Aufgenommen wurde das Album in einem eigens dafür errichtetem Studio in einem erzgebirgischen Bergzimmer. Gemastert wurde von Nils Frahm, gemischt von Oliver Stangl (ClickClickDecker). Das zentrale Thema das Albums ist Vergessen und Vergessen werden und um diesen passiven und aktiven Aspekt der Vergänglichkeit drehen sich die elf Songs auf ‘DFMP!DFEP!’. „Es ist mir wichtig, das Vergangene, Gewohnte, Sichere immer wieder neu zu bewerten – nie auf der sicheren Seite zu sein“, sagt Petula in einem Interview mit dem Blog Dressed Like Machines. Selten sah ich die Idee hinter einem Album musikalisch so konsequent umgesetzt, wie hier.
Der soundgewaltige und bedrohliche Opener ‘SLLR’ lässt den Hörer die ersten 30 Sekunden erschaudern. Irritierend tönen hier hin und her-schwingende Sounds, immer nah an der Schmerzgrenze zum Suspense-Moment. Leicht verdauliche Kost sieht anders aus. Doch dann geht es los, die Spannung fällt ab und noch während des Songs zerschellt die vermeintliche Gefahr an der wohlig-behaglichen Grundstimmung des Albums. Stillstand bleibt hier aussen vor und selbst einzelne Songs wechseln schemenhaft ihre Gestalt. Wiederholung und Wendung führen eben zu fragiler, musikalischer Schönheit. Alles klingt nach Wandel und Leben, nichts nach Maschine. Seien es die federweichen Loops in ‘Dog‘, das klingende Küchen-Ensemble in ‘Juri‘ oder der beschwingt treibende Beat in ‘Marry Me 1‘. Permanentes Vergessen führt eben auch zu permanentem Neuentdecken.

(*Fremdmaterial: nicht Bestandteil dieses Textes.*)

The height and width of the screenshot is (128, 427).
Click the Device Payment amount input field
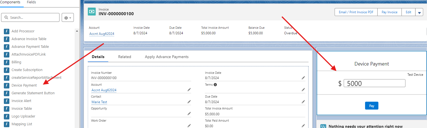pyautogui.click(x=374, y=83)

Wenn Petula freudig „Me so supergiddy. Me so superglad. It’s my latest album. The best I ever had.“ dichtet, kann man ihm nur zustimmen. ‘Don‘t Forget Me, Petula! Don‘t Forget Everything, Petula!’ ist ein fantastisches Album voller Überraschungen, vertrackten Soundmomenten und trotzdem eingängigen Songs geworden. Wer solche Alben abliefert, braucht keine Angst zu haben, vergessen zu werden.
Petula – Don‘t Forget Me, Petula! Don‘t Forget Everything, Petula!